__Consignes de travail__: Recopiez uniquement les lignes qui vont de celle contenant "Compliance Calendar (56, 280)" jusqu'à celle contenant "Compliance Corner , State Compliance Update, Vermont" incluse, texte compris, en mettant à l'échelle les coordonnées des réponses : multipliez-les par 1,5 et arrondissez-les à l'entier, les demis vers le haut.
-=-=-
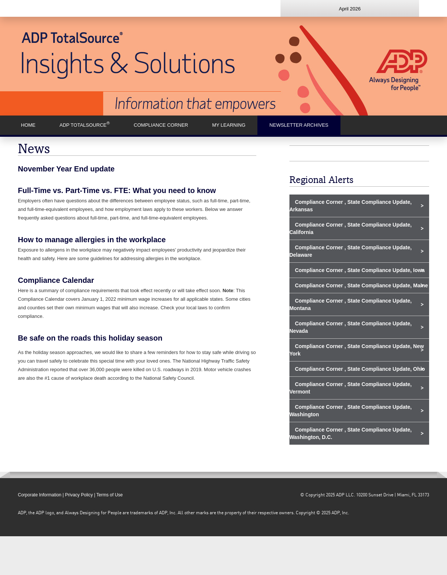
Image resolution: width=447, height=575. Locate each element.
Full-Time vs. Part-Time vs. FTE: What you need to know (117, 190)
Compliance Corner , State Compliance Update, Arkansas (350, 205)
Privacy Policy (79, 494)
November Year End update (66, 169)
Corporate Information (39, 494)
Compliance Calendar (56, 280)
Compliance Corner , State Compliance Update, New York (356, 350)
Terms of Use (109, 494)
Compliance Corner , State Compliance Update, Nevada (350, 327)
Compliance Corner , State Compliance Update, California (350, 228)
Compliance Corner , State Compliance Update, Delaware (350, 251)
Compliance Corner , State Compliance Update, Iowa (360, 270)
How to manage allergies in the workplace (92, 240)
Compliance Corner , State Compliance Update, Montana (350, 304)
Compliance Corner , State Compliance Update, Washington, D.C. (350, 433)
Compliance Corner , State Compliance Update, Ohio (360, 369)
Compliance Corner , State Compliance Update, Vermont (350, 388)
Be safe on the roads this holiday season (90, 338)
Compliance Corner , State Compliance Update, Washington (350, 410)
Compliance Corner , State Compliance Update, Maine (361, 285)
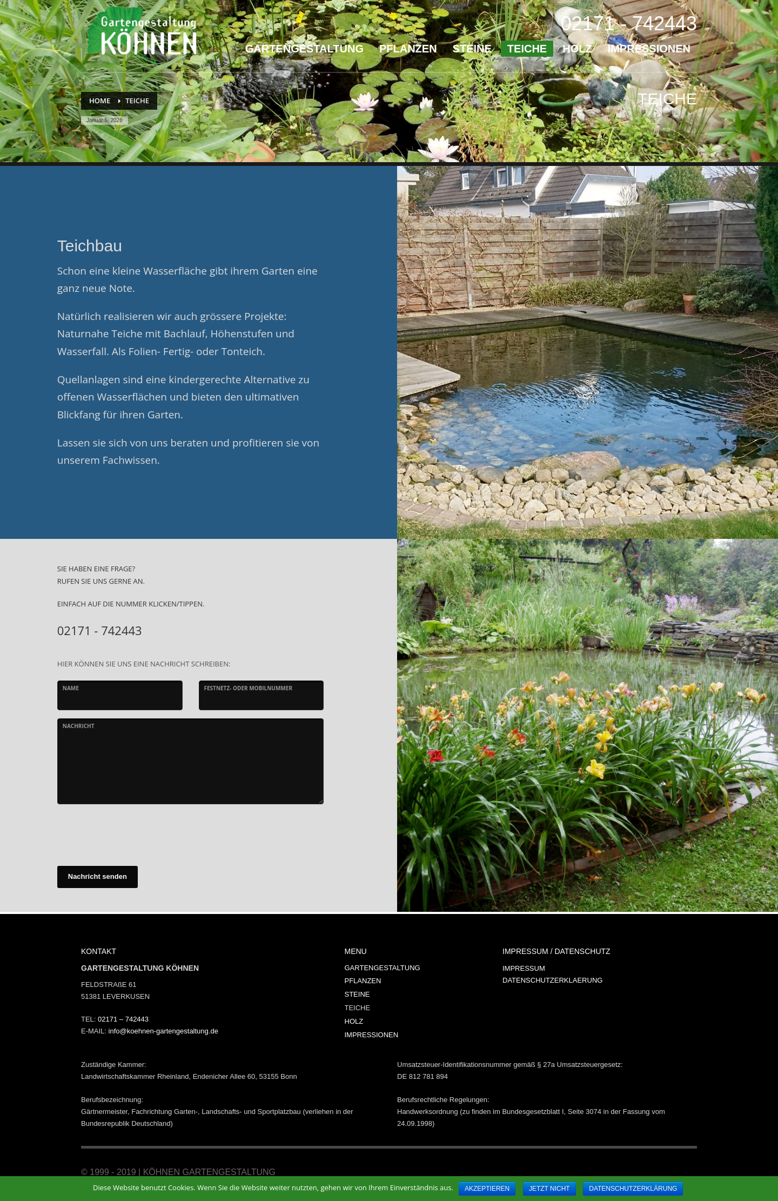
-=-=-
__Résultat de l'exercice__:
Compliance Calendar (84, 420)
Compliance Corner , State Compliance Update, New York (534, 525)
Terms of Use (164, 741)
Compliance Corner , State Compliance Update, Nevada (525, 491)
Compliance Corner , State Compliance Update, California (525, 342)
Compliance Corner , State Compliance Update, Delaware (525, 377)
Compliance Corner , State Compliance Update, Iowa (540, 405)
How to manage allergies in the workplace (138, 360)
Compliance Corner , State Compliance Update, Montana (525, 456)
Compliance Corner , State Compliance Update, Washington, D.C. (525, 650)
Compliance Corner , State Compliance Update, Ohio (540, 554)
Compliance Corner , State Compliance Update, Vermont (525, 582)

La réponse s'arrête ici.